• _Problem description_
Since only part of the records is wanted, repeat exactly the lines from the one containing "Instruction: Select Dialogue" through the last line, both included.

Content starts

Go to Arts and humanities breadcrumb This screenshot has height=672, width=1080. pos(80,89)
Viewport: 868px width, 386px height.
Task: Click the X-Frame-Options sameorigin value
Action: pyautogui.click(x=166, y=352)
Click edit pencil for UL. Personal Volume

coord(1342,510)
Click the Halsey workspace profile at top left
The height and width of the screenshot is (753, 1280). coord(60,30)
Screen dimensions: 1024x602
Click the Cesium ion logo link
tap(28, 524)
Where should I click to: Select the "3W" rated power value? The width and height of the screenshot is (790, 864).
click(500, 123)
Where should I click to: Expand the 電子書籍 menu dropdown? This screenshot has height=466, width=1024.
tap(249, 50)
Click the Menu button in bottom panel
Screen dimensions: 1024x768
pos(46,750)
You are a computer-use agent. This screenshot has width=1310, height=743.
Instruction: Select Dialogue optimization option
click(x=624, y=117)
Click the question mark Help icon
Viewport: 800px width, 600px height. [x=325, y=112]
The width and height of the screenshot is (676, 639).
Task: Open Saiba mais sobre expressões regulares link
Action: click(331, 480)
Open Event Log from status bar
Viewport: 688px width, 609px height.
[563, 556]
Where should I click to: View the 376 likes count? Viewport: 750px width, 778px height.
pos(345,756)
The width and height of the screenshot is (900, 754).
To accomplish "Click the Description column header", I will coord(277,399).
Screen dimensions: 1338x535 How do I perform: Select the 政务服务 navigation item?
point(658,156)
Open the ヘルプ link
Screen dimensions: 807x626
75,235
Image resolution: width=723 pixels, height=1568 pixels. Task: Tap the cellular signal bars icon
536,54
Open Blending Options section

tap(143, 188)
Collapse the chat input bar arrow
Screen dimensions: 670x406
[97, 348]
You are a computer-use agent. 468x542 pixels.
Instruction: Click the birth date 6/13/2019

Content ends

• _Answer box_
Instruction: Select Dialogue optimization option
click(x=624, y=117)
Click the question mark Help icon
Viewport: 800px width, 600px height. [x=325, y=112]
The width and height of the screenshot is (676, 639).
Task: Open Saiba mais sobre expressões regulares link
Action: click(331, 480)
Open Event Log from status bar
Viewport: 688px width, 609px height.
[563, 556]
Where should I click to: View the 376 likes count? Viewport: 750px width, 778px height.
pos(345,756)
The width and height of the screenshot is (900, 754).
To accomplish "Click the Description column header", I will coord(277,399).
Screen dimensions: 1338x535 How do I perform: Select the 政务服务 navigation item?
point(658,156)
Open the ヘルプ link
Screen dimensions: 807x626
75,235
Image resolution: width=723 pixels, height=1568 pixels. Task: Tap the cellular signal bars icon
536,54
Open Blending Options section

tap(143, 188)
Collapse the chat input bar arrow
Screen dimensions: 670x406
[97, 348]
You are a computer-use agent. 468x542 pixels.
Instruction: Click the birth date 6/13/2019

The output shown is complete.